A sharp fall in the Athens stock markets greeted investors on Monday after it reopened for trade for the first time since late June.
The closure of the stock markets came alongside capital controls to protect Greek banks from crashing as the future of the country in the eurozone seemed in doubt.
With Greek Prime Minister Alexis Tsipras bowing to the implementation of new tight austerity measures, which have be harshly criticised by many members of his governing party, negotiation talks with Greece’s international lenders over a €86 billion ($94 billion) third bailout have re-opened.
This, however, was not enough to restore investor confidence as fears of further fruitless bailout talks and political tensions continue to haunt the country’s economy.
Bank stocks, which make up close to 20 percent of the main Athens share index, were hit hard after an extensive bank holiday and capital controls. The Athens Stock Exchange (ASE) index slumped to 615.72 points within a few minutes of opening, losing more than 22.82 percent of its value from when it closed in June.
Since Greek banks were forced to close, US listed stocks in the National Bank of Greece also lost around 30 percent of their value.

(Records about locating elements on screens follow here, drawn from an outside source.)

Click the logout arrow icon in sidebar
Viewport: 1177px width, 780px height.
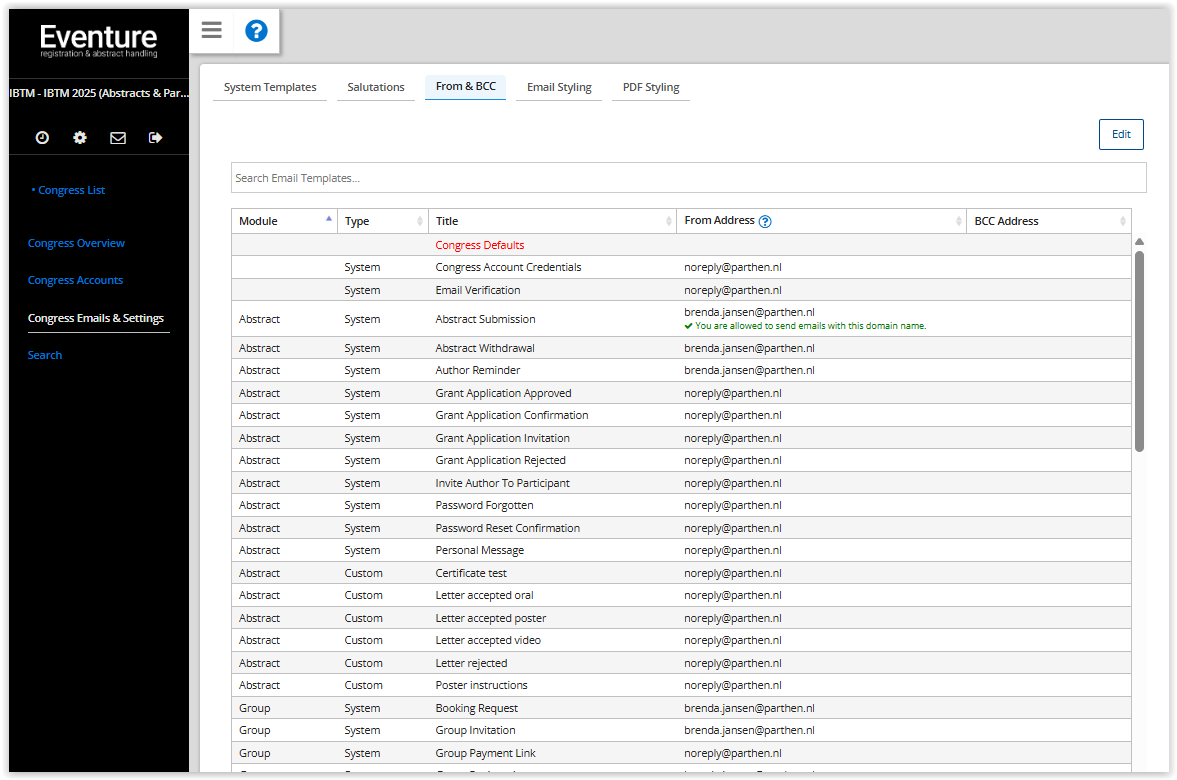click(x=155, y=138)
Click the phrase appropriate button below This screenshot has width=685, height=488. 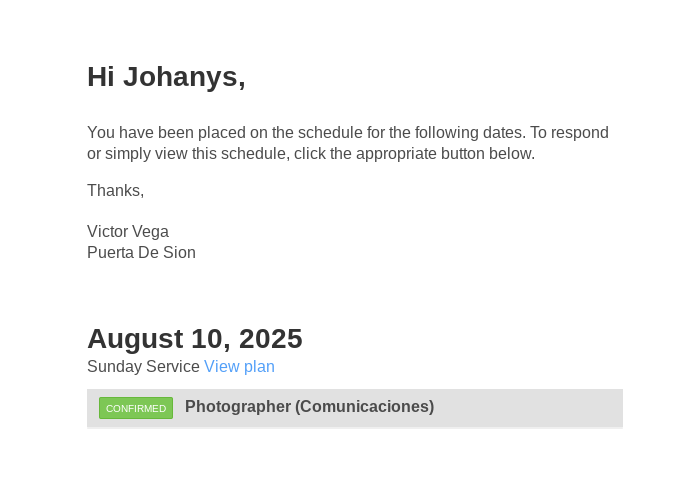[x=446, y=154]
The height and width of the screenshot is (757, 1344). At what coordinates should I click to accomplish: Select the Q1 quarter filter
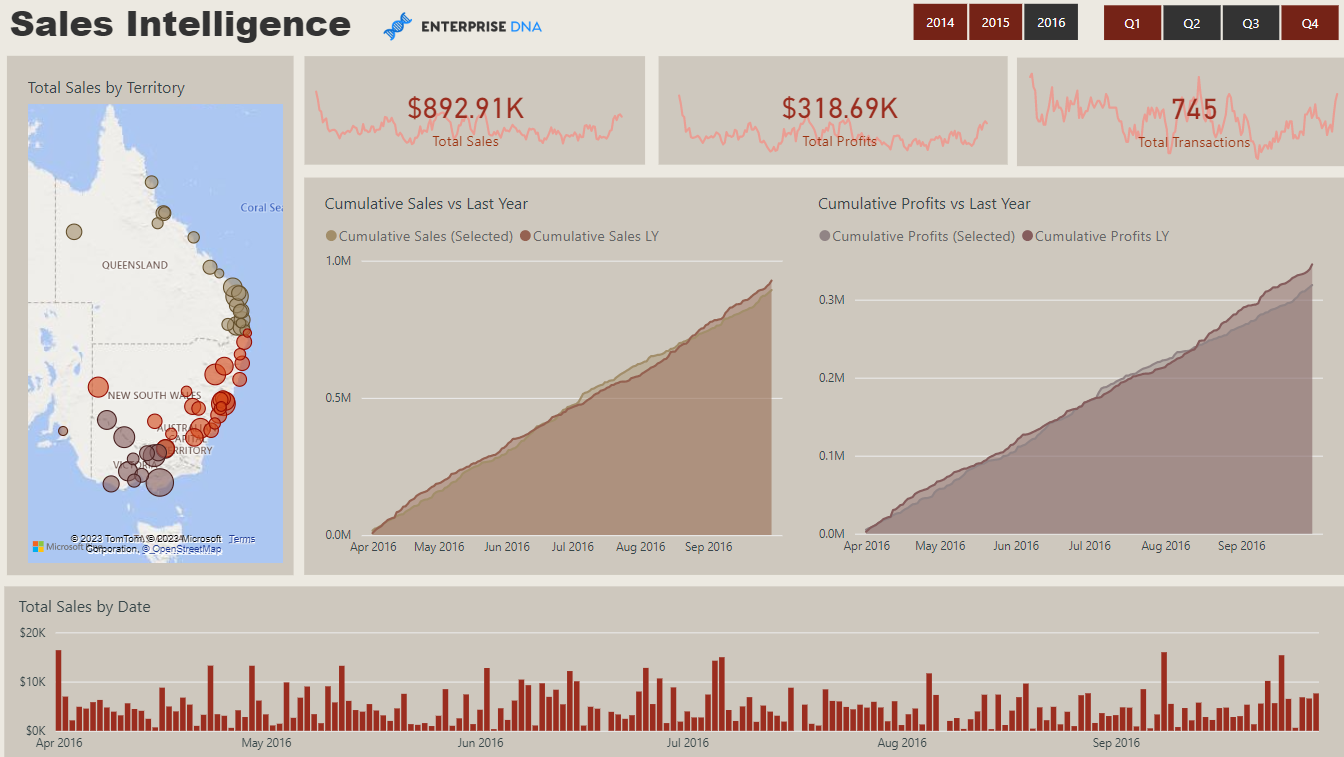coord(1132,23)
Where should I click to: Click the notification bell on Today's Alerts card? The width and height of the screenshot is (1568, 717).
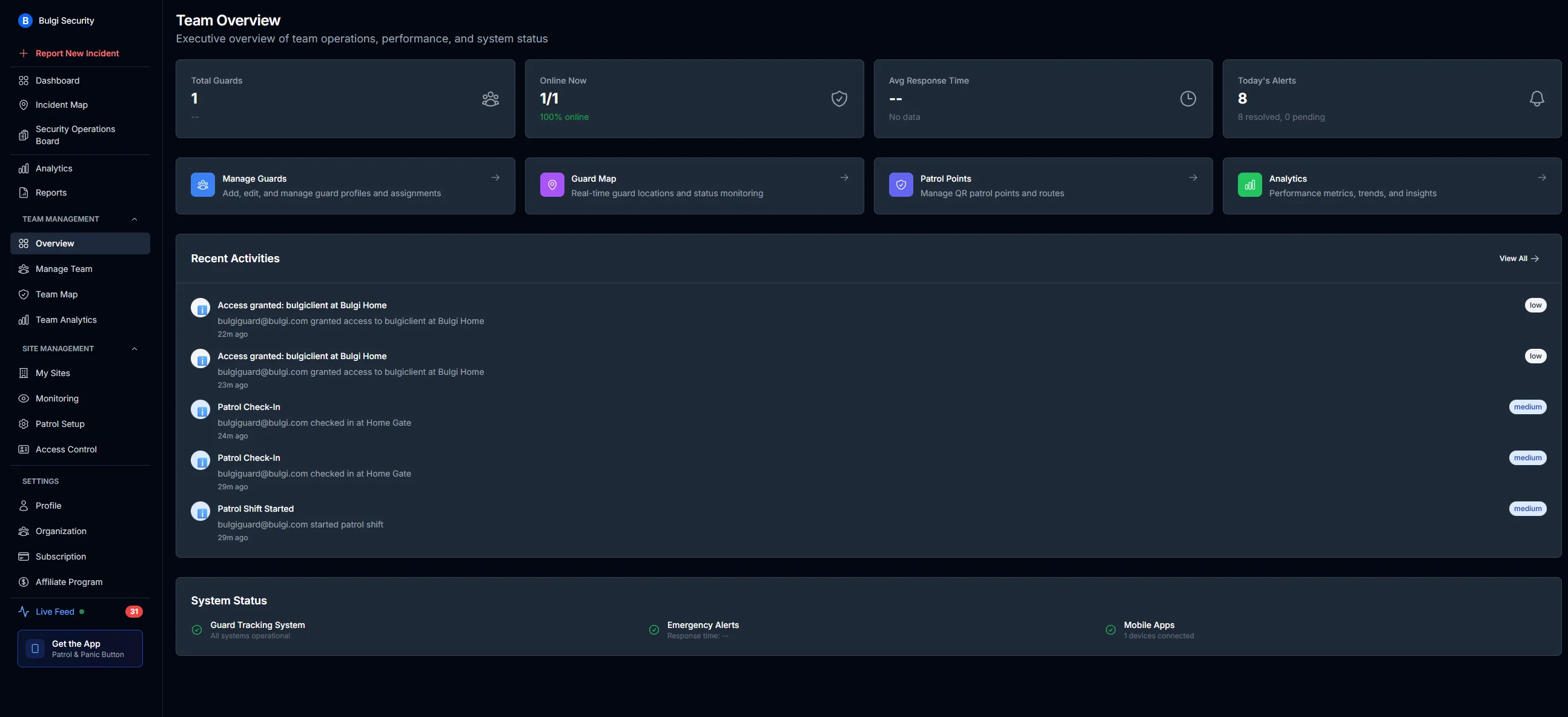(1537, 99)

According to an article published in the Avgi newspaper on Sunday, the Greek government is seeking an initial capital of €10 billion to recapitalise its banks.
Despite the opening of stock markets capital controls will continue in order to keep euros within the country. Additionally, at the request of the Greek government and the European Central Bank (ECB), Greek investors will not be permitted to withdraw additional money from deposit accounts to purchase shares.